I am back from my friends now. Also, My boii's have DOUBLED in size!
(in 3 days!)


----------



## Forensic

Yep, they're little and have room to grow. Plus at that age... They just... EXPLODE. 8O


----------



## sonoma

Ahhh...they grow so fast! 

So Matt, do the little guys have names yet?


----------



## Matt

nope, not yet. but i probably need to hurry.


----------



## Matt

Hey everyone, it has been awhile. Sadly, my boys do not have names yet.
But, they are Huge! The tan guys is the biggest and more laid back. The black one is very hyper and not as fat. The good thing is that they are really starting to like me. (and my bed) They run around my bed every single day and love to hide in pillow cases and under the blanket.
They have learned to absolutly LOVE Brocolli..is that ok for them?
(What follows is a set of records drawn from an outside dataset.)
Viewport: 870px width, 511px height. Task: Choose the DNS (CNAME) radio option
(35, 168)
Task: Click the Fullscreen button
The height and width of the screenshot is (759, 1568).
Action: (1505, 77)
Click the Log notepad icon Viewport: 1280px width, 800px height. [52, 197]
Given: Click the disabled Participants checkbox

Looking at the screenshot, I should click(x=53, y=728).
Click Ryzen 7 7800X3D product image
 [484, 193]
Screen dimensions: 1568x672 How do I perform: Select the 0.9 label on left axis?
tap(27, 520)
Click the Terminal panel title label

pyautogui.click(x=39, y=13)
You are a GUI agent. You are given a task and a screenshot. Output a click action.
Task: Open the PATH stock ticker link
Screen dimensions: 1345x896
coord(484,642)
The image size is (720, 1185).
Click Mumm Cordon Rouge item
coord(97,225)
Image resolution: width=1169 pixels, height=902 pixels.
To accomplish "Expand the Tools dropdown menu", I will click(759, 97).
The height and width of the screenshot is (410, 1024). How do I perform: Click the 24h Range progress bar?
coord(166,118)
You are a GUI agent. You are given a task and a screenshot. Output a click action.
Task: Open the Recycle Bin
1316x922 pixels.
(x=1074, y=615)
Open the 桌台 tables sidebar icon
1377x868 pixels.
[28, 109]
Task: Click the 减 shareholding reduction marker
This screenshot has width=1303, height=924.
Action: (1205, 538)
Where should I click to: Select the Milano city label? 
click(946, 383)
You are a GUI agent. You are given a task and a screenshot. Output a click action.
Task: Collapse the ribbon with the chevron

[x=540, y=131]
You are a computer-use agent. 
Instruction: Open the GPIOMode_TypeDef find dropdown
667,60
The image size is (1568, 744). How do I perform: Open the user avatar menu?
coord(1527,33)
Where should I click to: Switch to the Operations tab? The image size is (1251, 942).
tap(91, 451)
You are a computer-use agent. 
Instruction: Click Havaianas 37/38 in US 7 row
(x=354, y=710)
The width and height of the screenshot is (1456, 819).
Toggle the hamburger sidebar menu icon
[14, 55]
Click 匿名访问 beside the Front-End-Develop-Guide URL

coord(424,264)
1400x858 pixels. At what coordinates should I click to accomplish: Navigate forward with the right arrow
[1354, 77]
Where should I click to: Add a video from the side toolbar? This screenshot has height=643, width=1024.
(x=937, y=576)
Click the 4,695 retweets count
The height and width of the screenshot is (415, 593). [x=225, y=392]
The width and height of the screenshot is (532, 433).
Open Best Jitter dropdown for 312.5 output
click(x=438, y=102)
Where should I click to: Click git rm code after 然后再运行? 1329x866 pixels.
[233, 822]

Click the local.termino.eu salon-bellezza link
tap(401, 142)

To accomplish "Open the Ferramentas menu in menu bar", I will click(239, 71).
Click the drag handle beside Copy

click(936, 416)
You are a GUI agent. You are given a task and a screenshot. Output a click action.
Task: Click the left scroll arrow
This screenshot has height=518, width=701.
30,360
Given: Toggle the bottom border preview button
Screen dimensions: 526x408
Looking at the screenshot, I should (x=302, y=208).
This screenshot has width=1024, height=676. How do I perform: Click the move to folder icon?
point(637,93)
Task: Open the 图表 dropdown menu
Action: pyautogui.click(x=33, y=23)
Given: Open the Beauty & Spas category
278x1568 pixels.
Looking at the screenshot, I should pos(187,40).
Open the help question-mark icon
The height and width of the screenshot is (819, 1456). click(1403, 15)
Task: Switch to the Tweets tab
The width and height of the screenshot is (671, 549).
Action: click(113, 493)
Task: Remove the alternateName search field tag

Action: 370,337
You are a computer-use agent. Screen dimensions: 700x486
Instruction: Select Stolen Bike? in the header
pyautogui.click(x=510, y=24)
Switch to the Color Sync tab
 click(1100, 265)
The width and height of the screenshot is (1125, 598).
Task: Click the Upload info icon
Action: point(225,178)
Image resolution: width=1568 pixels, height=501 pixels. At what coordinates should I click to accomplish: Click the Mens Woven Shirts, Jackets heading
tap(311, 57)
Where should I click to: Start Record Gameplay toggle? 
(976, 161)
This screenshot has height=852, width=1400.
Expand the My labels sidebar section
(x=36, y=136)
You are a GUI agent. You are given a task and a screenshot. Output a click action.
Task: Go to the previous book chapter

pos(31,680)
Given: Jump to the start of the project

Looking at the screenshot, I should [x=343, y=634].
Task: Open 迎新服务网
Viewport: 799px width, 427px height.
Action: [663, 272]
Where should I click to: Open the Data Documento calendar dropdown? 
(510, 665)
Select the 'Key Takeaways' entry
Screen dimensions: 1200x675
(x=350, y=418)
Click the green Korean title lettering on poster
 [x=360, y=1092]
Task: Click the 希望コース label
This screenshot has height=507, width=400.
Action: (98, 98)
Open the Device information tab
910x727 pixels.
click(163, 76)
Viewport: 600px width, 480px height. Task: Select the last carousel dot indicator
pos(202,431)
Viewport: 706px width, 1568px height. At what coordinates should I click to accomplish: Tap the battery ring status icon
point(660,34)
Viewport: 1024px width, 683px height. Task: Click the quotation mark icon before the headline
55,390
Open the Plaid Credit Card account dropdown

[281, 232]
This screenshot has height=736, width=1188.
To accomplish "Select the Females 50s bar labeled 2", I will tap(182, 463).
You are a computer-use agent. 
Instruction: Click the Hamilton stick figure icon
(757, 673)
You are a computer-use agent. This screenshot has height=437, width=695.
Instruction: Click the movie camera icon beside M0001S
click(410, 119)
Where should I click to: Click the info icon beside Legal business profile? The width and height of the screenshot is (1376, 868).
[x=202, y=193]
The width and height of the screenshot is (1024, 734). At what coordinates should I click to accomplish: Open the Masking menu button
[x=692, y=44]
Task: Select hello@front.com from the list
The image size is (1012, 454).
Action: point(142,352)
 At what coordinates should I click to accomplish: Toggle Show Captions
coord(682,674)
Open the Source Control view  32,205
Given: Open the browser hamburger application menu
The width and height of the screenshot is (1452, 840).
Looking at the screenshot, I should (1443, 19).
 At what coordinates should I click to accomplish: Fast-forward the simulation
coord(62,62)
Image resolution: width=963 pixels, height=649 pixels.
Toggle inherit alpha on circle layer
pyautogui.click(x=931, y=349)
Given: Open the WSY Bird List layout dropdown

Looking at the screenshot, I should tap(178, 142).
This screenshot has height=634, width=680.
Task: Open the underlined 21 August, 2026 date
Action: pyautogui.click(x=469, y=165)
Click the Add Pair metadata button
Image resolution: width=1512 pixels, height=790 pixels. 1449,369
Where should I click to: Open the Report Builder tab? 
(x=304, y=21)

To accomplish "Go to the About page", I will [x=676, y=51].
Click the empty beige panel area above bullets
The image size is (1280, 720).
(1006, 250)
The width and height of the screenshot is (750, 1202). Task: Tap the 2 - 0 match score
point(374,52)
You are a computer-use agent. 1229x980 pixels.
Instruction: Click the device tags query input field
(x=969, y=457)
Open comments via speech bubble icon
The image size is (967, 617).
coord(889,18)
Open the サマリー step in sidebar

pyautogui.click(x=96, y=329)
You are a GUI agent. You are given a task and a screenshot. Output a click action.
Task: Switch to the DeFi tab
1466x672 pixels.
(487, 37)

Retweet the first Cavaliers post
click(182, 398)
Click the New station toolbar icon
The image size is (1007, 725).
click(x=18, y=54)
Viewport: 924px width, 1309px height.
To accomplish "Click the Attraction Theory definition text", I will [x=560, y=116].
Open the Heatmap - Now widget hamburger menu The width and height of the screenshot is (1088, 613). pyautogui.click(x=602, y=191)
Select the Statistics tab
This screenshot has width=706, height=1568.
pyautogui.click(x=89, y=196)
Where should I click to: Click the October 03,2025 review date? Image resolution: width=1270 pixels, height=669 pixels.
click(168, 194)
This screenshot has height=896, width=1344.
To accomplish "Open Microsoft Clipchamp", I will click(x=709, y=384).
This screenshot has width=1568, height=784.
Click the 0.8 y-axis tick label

I will have pictures posted soon as i get my other computer running again.


----------



## Kimmiekins

Broccoli is great for them! Glad you and your boys are doing so well.


----------



## Forensic

It's been Twenty Days! :lol:

Howsabout Black and Tan, then?

That's a drink. :lol:


----------



## Holly

That's great news!

You could name them after their favorite things: "Broccoli" and "Bed!"


----------



## twitch

remember to keep all foods in moderation though. i don't know how much it would take for a healthy animal to suffer anything bad from brocoli but my mother has been told to be VERY careful with it as she's already on bloodthinners and broccoli i guess thins the blood a bit too. but like i said, my mom is already sick and on specail meds so it probably only really counts for her or other people like her. but where rats are so small and their metabolism so fast i'm concerned about giving them a lot of any one thing. some is certainly good for them and probably a few peices a day in their staple deit is just fine but remember to keep all things in moderation too.


----------



## Matt

Yeah, they only get a little at a time and only once a day. (broccoli)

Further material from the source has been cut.